→ **EXERCISE DESCRIPTION**
Show only those lines of the entries where the string "computer" is found.

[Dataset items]

╭──

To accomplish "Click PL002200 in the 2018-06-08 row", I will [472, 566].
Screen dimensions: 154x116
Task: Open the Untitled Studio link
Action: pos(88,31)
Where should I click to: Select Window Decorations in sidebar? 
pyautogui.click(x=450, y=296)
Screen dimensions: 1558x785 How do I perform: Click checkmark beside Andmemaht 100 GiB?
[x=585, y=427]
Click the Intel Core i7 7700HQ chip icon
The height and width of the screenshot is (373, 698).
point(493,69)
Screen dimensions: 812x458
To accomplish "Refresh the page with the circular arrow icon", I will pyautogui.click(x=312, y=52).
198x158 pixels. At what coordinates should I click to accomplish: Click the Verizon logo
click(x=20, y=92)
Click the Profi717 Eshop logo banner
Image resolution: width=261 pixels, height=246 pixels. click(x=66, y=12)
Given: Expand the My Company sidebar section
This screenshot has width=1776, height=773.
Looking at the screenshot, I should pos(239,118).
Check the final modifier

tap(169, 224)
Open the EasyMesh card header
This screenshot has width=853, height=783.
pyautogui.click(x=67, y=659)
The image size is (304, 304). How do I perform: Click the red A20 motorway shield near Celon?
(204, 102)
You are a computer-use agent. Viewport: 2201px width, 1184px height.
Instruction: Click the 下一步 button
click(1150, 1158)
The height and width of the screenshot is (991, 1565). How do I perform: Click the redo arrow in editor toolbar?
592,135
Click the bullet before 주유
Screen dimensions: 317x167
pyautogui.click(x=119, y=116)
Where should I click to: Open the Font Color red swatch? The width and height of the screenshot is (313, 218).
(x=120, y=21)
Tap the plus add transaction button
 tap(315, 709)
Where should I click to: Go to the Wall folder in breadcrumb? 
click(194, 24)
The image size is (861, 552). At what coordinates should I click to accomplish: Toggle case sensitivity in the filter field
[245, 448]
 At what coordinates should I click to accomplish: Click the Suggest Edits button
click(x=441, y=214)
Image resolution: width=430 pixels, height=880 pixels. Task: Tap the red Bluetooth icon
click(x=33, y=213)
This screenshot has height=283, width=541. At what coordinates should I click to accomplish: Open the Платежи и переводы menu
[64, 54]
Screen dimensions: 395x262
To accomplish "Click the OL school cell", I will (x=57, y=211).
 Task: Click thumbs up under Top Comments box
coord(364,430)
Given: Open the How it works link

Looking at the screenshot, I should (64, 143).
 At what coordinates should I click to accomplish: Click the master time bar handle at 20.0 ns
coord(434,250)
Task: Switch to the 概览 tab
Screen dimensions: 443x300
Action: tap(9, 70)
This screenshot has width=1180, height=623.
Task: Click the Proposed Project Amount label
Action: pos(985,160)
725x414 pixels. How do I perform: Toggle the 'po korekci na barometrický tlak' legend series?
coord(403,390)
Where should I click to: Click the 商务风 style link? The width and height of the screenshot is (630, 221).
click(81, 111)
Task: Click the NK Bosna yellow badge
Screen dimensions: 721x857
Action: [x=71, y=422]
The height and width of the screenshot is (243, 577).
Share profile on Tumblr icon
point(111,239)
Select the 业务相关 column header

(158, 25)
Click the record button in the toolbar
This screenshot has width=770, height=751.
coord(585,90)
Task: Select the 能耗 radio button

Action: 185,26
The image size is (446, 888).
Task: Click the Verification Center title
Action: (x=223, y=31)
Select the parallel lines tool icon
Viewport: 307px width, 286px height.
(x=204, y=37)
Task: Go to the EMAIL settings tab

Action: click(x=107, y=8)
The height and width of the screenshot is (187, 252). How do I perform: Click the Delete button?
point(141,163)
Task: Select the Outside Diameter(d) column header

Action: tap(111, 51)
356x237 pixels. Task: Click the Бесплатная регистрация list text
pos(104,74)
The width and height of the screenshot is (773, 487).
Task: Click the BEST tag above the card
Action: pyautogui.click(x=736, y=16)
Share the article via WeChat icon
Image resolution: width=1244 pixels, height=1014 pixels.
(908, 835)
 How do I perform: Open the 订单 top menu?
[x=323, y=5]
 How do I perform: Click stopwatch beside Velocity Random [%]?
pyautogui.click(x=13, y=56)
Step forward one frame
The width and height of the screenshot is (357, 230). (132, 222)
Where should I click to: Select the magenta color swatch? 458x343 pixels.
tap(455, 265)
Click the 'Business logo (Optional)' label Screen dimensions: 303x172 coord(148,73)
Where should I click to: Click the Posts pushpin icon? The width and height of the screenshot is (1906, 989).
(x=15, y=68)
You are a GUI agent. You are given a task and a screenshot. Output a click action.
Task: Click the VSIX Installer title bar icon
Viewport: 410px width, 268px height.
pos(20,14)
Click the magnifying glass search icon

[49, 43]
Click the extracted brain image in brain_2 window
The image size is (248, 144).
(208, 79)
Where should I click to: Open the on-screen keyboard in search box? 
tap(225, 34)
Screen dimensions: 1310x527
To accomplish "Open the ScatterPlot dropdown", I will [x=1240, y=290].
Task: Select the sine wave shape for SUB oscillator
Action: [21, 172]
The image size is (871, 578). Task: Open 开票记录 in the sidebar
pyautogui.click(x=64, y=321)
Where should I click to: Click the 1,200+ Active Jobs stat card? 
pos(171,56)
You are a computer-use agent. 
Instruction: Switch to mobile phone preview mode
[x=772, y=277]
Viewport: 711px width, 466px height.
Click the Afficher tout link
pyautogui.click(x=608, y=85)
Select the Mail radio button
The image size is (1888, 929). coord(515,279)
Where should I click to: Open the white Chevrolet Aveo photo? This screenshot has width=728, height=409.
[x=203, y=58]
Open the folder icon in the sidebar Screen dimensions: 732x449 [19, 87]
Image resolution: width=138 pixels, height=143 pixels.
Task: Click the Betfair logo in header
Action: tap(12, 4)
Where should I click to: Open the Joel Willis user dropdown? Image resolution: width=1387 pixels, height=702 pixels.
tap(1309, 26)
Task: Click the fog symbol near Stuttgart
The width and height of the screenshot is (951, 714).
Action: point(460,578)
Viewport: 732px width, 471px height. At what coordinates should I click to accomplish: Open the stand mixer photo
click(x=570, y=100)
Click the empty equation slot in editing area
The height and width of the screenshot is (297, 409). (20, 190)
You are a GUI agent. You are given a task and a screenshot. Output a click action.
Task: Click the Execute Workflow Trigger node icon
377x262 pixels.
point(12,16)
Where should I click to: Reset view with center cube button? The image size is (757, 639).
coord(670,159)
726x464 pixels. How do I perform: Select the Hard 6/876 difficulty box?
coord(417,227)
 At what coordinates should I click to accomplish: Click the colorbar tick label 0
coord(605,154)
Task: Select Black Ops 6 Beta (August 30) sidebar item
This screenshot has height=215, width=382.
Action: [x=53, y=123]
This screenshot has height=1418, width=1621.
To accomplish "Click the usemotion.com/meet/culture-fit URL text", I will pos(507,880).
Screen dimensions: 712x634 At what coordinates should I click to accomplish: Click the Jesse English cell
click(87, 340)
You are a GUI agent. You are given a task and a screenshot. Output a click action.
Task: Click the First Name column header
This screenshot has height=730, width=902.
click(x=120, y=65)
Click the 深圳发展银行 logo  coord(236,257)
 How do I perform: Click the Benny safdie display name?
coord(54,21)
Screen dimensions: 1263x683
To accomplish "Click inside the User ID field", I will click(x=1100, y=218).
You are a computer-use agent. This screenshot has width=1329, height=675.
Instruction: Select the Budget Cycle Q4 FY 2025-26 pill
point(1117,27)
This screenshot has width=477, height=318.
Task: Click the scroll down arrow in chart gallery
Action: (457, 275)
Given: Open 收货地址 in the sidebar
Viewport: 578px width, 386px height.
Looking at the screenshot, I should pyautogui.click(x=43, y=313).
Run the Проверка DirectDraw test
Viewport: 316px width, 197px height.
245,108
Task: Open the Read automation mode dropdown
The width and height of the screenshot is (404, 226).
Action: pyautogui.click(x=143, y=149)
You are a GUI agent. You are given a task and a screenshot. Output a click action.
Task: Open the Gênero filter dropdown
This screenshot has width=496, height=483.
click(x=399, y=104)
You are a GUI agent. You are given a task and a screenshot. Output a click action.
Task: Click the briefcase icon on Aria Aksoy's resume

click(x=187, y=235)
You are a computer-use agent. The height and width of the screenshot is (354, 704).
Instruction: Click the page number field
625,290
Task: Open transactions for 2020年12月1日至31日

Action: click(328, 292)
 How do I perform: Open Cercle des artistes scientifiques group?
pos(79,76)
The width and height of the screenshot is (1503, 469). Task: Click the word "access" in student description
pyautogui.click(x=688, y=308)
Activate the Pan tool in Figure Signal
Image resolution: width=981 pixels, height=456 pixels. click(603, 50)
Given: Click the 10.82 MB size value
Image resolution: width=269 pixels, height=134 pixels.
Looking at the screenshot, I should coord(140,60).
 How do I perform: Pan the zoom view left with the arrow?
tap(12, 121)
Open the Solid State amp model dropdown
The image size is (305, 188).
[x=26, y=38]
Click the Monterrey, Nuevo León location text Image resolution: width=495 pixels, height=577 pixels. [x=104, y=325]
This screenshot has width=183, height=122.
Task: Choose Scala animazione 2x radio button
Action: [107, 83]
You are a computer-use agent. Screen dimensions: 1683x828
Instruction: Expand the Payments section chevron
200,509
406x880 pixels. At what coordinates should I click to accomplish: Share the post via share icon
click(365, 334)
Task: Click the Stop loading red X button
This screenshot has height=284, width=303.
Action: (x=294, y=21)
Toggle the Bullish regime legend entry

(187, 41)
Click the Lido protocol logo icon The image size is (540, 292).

╰──

→ **ANSWER FOR THIS EXERCISE**
You are a computer-use agent. Viewport: 2201px width, 1184px height.
You are a computer-use agent. 
You are a computer-use agent. This screenshot has width=1329, height=675.
You are a computer-use agent. The height and width of the screenshot is (354, 704).
You are a computer-use agent. Screen dimensions: 1683x828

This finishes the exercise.